So we’re a month and a bit into 2019 and I have to say that things are turning a corner.
The shingles appears to finally behind me. My left eye did not come out of the ordeal completely unscathed but the damage is not too critical.
The uveitis also appears to be in the rearview mirror. I finished the Prednisone on Sunday and so far so lucky – no rebound flare.
So yeah, the health problems that dragged me down and put in me in a not great place at the end of 2018 and start of 2019 are now just a memory.
The thing with memories though is that they often leave a scar. I’d be lying if I didn’t tell you that I’ve got a few extra scars. The emotional scars that come with a roller coaster of being chronically ill are ones that I don’t think ever go away.
For me, the biggest scar is the fear of the unknown. What will happen next? Does the pain in my chest mean something serious or is it just indigestion? Is the pain in my stomach that wakes me up a blockage or something worse? What about these constant cramps in my calf muscles – is this just fatigue or a sign of something more? What is going to happen as I begin to increase my riding and get back to yoga? Will my body rebel and put me back in bed?
Trust is huge. And this is what I don’t have. I don’t trust my body. This body that I’ve tried to treat with the best care I can give it. A decent diet, no smoking, no drinking, regular sleep, steady exercise habits, and a generous amount of chocolate. It seems like I’m doing it all right – but for some reason my body feels otherwise.
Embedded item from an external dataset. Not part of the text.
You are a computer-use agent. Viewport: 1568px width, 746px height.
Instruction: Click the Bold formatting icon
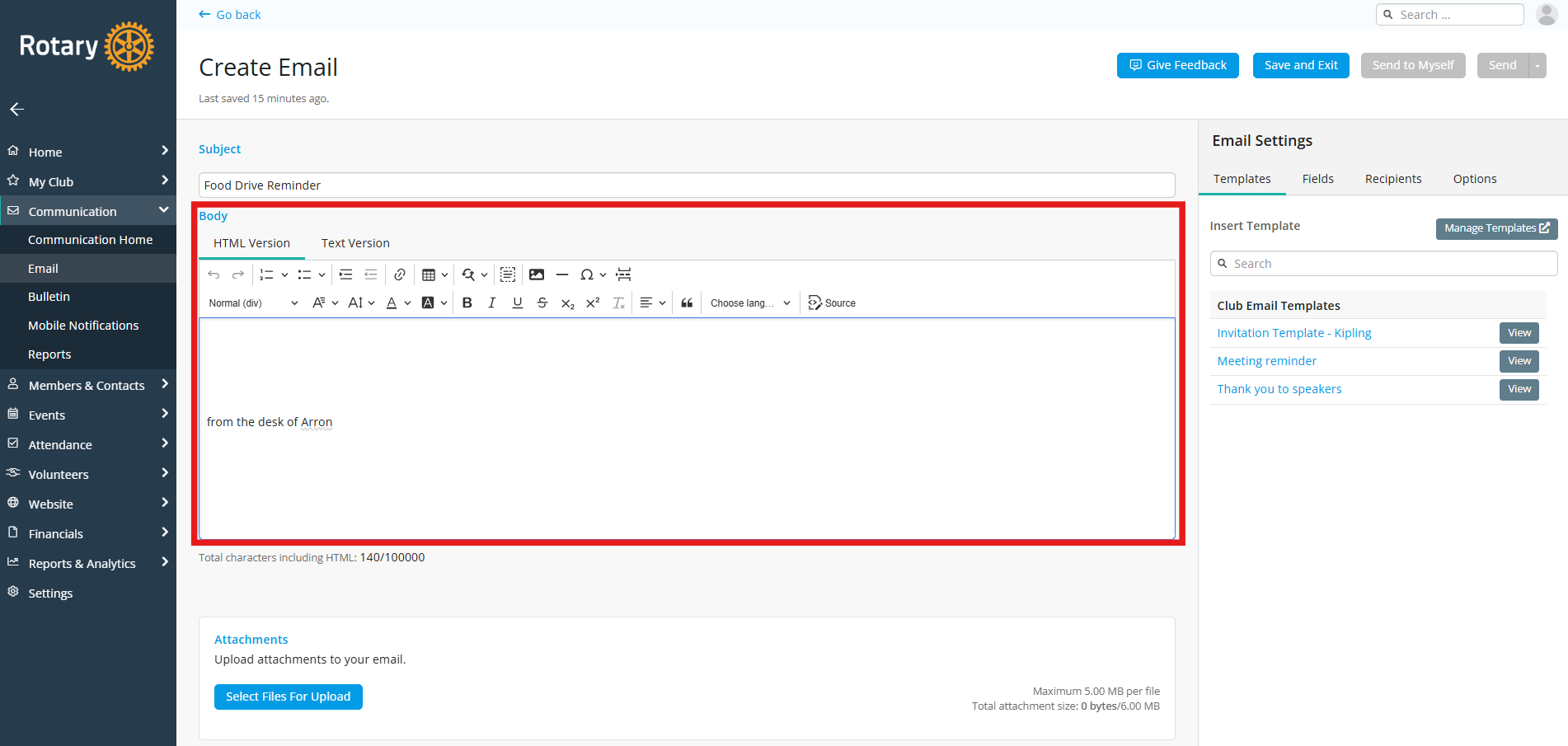pos(467,303)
So what do I do to overcome this fear of the unknown so I can rebuild my trust? Good question. I don’t know. All I can do, I suppose is just keep on keeping on. I’m getting pretty good at picking myself up. So this is what I’ll do the next time. And yes, I do believe there will be a next time.
What I can do is remember that today is a good day. That yesterday was a good day. And that there is a high likelihood tomorrow will be a good day. This way I can keep up the hope and slowly rebuild myself.
Admittedly, I feel this is all a bit self-centred. I am, after all not dealing with a diagnosis that sees me counting my days and months.
Last week Paul Dewar died. I did not know Mr. Dewar. However, the words posted on his Facebook page after his death from Grade 4 glioblastoma, have imprinted on me:
“…
It is easy sometimes to feel overwhelmed by the gravity of the challenges we face. Issues like climate change, forced migration and the threat posed by nuclear weapons. It’s hard to know how to make a difference.
The secret is not to focus on how to solve the problem, but concentrate on what you can contribute – to your country, your community and neighbours.
…”
I urge you to read Mr. Dewar’s full post and think about how you are making a difference.
I think it’s important to remember that the difference Mr. Dewar speaks of doesn’t need to be earth-changing. The small acts that you do each day when you interact with your family, friends, colleagues, and strangers are the ones that really make a difference.
Talking to a stranger as you stand waiting for the bus. Asking someone who looks sad if they’re okay. Picking up the phone and calling your friends just to chat. Remembering that everyone is dealing with something. Know that the little things do add up.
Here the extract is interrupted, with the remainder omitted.